Is America growing apart?

A new book argues that politics has made American communities more divided than ever. It's right in parts, but for the wrong reasons
December 20, 2008
The Big Sort
by Bill Bishop (Houghton Mifflin, $25)

First there was The Tipping Point. Then Blink. Then Nudge. Then, just before the recent US elections and in good time to influence strategists ahead of Britain's next general election, came The Big Sort. What these books have in common is that they are American, easy to read, take a fresh look at today's politics and society, and have become fashionable and influential—The Big Sort has received friendly reviews from, among others, The Economist and the Wall Street Journal. I can't join the chorus. The Big Sort is intellectually shoddy. Its central message is also wrong. Why should we care? The reason is that The Big Sort belongs to a trend: one which consists of journalists playing professor, and purporting to say large and important things, but without applying the levels of rigour that any professor would demand. They inhabit an enticing, undemanding new world; let's call it quackademia. Bluntly, on the evidence of The Big Sort, Bill Bishop is a quackademic.

Bishop's thesis is simply stated. American communities are becoming more polarised. In the past three decades, Americans have tended increasingly to buy homes where other like-minded people already live. Instead of rubbing shoulders daily with neighbours who have a different outlook, they now mix with people who tend to share their attitudes. This process contains two specific dangers. The first is that Democratic and Republican America know and understand each other less and less. The second is that, by talking mainly to themselves, both sides of this widening divide whip themselves up into increasingly extremist frenzies. On the normal, lazy assumption that social trends in America come to Britain a few years later, The Big Sort thus appears to offer a warning.

DATA PROVIDED -
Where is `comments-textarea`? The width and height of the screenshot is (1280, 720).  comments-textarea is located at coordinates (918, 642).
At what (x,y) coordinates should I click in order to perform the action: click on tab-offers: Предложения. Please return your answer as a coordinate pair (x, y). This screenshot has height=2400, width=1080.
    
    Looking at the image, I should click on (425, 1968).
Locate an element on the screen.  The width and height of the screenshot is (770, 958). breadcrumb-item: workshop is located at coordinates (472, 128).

---

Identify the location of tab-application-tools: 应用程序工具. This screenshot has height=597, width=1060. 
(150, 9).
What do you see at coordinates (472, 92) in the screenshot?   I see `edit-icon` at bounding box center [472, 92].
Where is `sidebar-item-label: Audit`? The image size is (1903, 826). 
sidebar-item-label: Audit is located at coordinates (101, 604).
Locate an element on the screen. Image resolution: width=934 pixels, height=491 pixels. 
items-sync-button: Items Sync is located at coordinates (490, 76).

WORK TASK -
Transcribe the stretch of the book review text from "Is America growing" through "(Houghton Mifflin, $25)" word for word.

YOUR RESPONSE -
Is America growing apart?

A new book argues that politics has made American communities more divided than ever. It's right in parts, but for the wrong reasons
December 20, 2008
The Big Sort
by Bill Bishop (Houghton Mifflin, $25)